In 1936, Stalin decided to boost its
status to that of a union republic even though its titular nation was not
dominant. “Perhaps,” the Yandex page
says, the Kremlin leader wanted to win Kazakh support before the war or perhaps
Moscow was concerned that some would view t as a colonial power if it kept the
Kazakhs in a more subordinate position.
Or it may be, the news page says,
that Kazakhstan, which had suffered mightily because of sedentarization and
collectivization was close to open revolt --- “there had been several regional
risings” there – and that Moscow felt that giving it the more elevated status
would buy off the population and elites.
The Kazakh share of the population
actually fell in the late 1950s because of the Virgin Lands program, and some
party officials asked Nikita Khrushchev for approval to rename the Kazakh SSR “the
Kazakh-Russian SSR.” Khrushchev, however, refused, saying that it would remain
Kazakhstan “even if there was only one Kazakh there.”
This history resonates today for two
reasons.
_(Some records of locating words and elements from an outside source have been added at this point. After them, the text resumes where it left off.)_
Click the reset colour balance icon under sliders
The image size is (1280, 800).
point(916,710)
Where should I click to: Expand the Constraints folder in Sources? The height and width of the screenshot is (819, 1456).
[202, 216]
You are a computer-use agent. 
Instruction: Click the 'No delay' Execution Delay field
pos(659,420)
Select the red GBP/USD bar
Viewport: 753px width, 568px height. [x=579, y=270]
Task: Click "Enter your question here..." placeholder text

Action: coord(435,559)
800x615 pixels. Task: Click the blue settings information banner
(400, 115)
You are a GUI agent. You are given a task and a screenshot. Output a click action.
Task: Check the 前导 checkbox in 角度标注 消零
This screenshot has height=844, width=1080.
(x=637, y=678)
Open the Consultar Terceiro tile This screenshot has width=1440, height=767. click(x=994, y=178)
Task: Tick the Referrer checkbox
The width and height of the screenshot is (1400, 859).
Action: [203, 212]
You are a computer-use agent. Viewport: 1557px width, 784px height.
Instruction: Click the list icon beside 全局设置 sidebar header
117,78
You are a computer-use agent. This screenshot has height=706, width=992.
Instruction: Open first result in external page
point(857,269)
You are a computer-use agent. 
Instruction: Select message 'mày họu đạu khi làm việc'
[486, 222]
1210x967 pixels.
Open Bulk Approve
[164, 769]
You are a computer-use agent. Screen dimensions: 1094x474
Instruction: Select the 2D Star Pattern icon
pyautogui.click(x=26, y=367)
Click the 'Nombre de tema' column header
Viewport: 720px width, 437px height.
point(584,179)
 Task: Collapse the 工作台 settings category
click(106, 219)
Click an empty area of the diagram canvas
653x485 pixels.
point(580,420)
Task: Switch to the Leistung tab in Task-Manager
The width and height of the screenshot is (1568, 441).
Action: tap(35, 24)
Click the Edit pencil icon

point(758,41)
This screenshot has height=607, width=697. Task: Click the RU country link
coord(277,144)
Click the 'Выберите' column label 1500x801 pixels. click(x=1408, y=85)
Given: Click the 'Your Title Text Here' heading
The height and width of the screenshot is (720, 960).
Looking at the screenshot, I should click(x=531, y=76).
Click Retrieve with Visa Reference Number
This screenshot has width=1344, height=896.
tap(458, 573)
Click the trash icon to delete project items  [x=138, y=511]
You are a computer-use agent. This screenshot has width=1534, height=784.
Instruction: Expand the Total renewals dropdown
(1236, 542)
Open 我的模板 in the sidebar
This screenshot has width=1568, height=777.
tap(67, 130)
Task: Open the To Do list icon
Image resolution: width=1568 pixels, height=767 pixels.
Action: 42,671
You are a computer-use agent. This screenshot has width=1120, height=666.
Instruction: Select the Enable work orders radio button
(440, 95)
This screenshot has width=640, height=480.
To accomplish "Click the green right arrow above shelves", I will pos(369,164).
On the one hand, many non-Russian autonomies within the Russian
Federation declared themselves union republics in 1990 in the hopes of
exploiting the provision of the Soviet constitution that would have allowed
them to pursue independence. Moscow and the West rejected that idea, but it
still remains alive.
And on the other hand, the notion
that ethnic engineering may mean that residents of the Russian Federation may declare
two nationalities and thus open the door to the possibility of renaming the
republics of which they are a part to reflect such identities is something many
non-Russians fear – and Khrushchev’s position thus will be something they may view as a precedent.